§ **Work request**: Using the records below, report how many lines include "Enable", and give no more than the number.

Stored dataset items:
◆ ◆ ◆ ◆

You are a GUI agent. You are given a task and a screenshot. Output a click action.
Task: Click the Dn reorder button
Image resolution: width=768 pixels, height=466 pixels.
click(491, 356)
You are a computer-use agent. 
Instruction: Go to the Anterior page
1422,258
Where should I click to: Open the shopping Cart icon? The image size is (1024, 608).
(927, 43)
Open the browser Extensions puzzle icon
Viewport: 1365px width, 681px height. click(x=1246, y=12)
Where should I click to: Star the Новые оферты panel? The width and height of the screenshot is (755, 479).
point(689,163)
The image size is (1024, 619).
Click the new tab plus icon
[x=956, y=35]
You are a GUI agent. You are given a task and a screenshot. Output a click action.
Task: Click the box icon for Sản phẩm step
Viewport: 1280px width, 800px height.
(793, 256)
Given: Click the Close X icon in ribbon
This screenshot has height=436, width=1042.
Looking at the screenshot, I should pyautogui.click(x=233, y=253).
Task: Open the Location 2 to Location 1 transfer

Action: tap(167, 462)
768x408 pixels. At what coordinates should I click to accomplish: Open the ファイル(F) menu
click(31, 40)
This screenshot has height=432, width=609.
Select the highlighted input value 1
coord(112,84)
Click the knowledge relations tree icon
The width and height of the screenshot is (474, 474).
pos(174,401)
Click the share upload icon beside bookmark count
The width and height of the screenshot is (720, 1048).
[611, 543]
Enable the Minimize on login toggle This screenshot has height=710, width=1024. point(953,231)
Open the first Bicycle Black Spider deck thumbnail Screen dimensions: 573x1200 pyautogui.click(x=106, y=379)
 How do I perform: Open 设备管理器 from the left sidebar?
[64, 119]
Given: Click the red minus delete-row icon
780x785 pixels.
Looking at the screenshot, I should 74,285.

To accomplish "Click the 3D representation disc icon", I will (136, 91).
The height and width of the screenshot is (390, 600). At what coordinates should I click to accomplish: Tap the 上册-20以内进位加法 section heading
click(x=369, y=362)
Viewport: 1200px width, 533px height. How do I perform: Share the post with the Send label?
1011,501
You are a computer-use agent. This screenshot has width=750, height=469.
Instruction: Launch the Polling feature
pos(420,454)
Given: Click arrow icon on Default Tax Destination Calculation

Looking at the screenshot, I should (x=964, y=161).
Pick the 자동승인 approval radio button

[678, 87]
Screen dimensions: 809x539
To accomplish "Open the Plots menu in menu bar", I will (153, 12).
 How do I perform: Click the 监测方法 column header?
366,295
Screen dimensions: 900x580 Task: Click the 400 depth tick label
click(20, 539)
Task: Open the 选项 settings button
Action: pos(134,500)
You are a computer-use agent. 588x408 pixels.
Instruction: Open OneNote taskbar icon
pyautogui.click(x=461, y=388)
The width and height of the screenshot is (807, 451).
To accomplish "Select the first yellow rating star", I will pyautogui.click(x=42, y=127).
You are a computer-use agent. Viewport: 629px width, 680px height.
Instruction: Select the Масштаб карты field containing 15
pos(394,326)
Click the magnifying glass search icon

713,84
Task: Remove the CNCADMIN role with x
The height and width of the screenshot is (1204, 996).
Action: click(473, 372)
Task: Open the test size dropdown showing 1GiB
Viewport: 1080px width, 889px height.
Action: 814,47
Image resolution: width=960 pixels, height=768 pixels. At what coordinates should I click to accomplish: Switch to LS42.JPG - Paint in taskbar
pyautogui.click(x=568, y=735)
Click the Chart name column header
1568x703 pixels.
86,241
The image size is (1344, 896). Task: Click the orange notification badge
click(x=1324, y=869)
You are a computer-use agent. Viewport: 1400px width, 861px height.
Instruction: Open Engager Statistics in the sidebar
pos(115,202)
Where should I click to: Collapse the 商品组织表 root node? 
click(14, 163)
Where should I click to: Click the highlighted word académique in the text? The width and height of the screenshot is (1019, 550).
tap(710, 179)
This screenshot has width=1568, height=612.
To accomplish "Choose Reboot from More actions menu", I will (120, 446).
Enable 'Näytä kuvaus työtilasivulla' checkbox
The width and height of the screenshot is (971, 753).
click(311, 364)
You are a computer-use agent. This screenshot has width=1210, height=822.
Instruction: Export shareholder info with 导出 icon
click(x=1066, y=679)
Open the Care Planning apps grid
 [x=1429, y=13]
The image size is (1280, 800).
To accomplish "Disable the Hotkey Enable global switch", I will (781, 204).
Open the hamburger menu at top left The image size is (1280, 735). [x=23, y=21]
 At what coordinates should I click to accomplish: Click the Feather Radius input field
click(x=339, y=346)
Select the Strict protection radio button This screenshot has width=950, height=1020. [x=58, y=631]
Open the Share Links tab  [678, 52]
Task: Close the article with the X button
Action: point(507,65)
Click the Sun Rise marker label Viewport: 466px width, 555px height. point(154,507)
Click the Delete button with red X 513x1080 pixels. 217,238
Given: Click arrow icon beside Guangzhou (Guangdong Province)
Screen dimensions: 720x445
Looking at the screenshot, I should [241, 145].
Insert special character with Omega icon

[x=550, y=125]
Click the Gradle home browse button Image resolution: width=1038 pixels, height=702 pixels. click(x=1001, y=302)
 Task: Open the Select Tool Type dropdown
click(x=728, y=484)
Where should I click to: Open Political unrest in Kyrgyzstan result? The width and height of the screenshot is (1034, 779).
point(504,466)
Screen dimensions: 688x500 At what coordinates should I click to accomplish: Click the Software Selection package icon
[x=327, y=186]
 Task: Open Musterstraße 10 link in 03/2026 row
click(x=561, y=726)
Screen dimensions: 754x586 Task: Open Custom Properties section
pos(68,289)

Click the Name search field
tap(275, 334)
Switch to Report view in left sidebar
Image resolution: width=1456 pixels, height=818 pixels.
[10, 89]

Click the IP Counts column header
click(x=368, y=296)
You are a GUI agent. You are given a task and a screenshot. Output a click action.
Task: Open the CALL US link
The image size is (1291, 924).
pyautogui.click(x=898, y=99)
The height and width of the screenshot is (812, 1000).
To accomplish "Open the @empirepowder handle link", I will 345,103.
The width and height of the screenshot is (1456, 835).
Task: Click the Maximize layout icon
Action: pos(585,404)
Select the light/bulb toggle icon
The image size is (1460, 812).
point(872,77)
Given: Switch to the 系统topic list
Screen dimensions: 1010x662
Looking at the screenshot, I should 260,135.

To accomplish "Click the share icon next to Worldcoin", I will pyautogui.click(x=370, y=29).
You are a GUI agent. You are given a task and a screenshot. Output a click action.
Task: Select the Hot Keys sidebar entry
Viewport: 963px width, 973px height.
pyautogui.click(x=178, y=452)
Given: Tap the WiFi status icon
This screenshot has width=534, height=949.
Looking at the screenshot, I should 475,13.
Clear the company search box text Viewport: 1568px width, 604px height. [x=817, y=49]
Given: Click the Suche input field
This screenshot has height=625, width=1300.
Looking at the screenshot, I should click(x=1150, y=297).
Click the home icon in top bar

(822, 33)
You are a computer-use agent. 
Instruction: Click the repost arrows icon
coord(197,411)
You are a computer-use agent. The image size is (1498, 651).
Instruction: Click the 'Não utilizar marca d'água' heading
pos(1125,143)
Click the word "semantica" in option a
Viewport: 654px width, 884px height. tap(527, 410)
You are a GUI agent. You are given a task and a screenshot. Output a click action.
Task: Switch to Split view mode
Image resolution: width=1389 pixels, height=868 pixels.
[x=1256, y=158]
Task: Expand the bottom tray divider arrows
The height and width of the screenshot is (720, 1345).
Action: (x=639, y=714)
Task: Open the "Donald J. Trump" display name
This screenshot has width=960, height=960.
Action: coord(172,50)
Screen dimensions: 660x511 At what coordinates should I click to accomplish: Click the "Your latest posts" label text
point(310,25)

◆ ◆ ◆ ◆

§ **Response box**: 3